For a lot of my life, I thought this type of segregation was wrong, even if it was by choice. I mean, isn’t the ideal a world one where we can all live together freely and in harmony?
The answer may well be that yes, that is the ideal. But that ideal it seems, is a long way off. My perspective is changing and I’m starting to come around to the idea, that in the meantime, maybe it is OK to live in a gay cocoon.
One of the things I’m starting to realise is that equality doesn’t equate to freedom.
My partner and I have a lot of the same rights that are granted to defacto heterosexual couples. In that regard, we have a degree of equality. What we lack though, is freedom. Freedom to walk down the street hand in hand, freedom to call each other ‘baby’ in a crowded public space, freedom to act like we’re in love, basically.
These may not seem like big issues, and granted, in the scheme of the world’s problems, they’re not. But it’s something that’s starting to matter more to me as I get older, for reasons that in all honesty, I don’t truly understand yet.

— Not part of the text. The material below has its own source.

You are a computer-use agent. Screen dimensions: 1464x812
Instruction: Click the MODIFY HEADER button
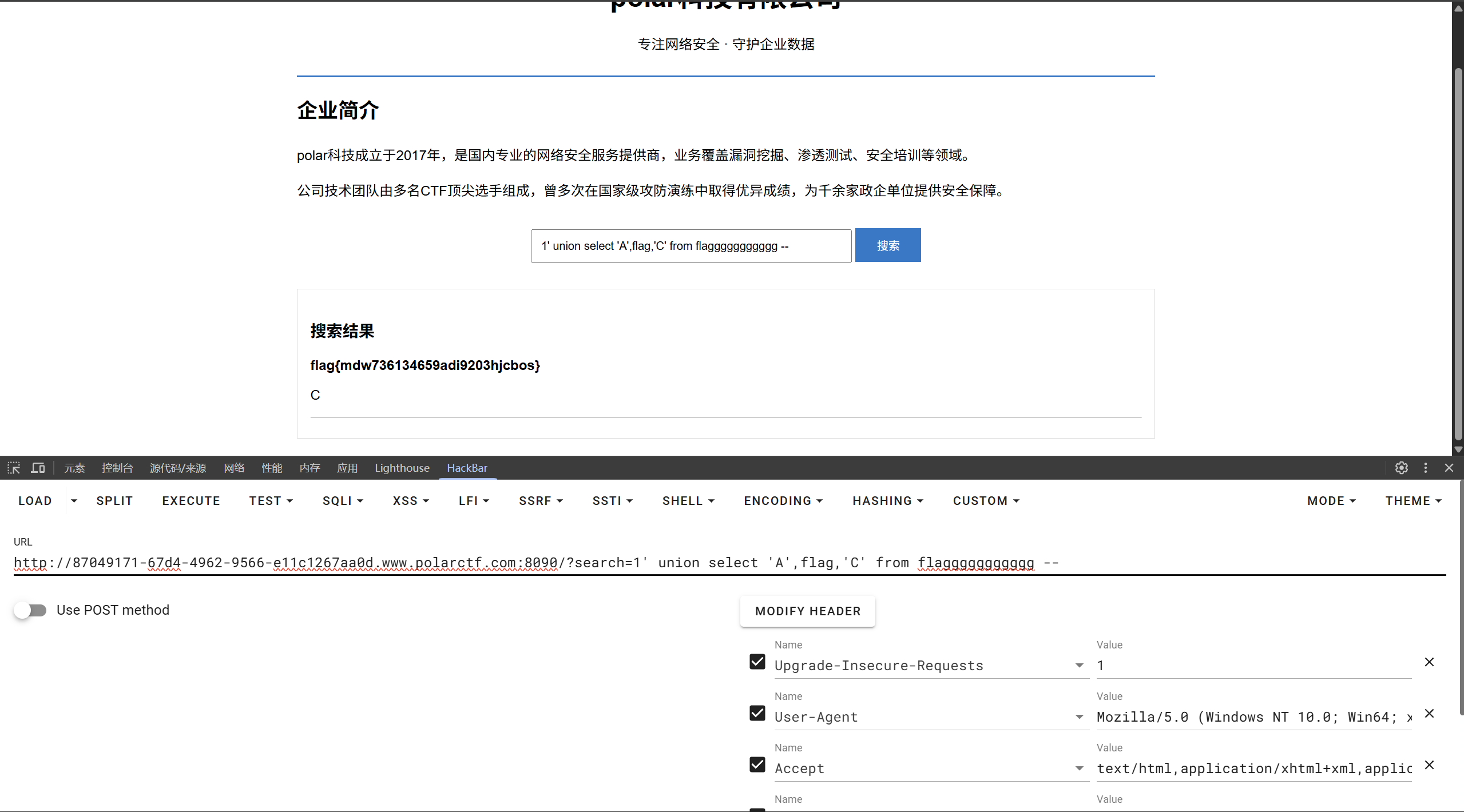pyautogui.click(x=807, y=611)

By nature I’m a private person and not fond of public displays of affection by anyone, gay or straight. I also have no desire to march in a gay pride parade. It’s not about that. I’m not looking for a one off, big time statement. For the first time in my life, I think I may be missing the little things that straight people take for granted. The little forms of expression that may not be seen by everyone, but that allow me to be myself in public.
It’s been said that gay people are accused of either hiding their sexuality, or flaunting it. It’s an unfair criticism that’s often levelled at us, but it’s a valid one. In many ways, the advantages of living in a gay cocoon can shield gay guys from this issue and allow us just to be ourselves.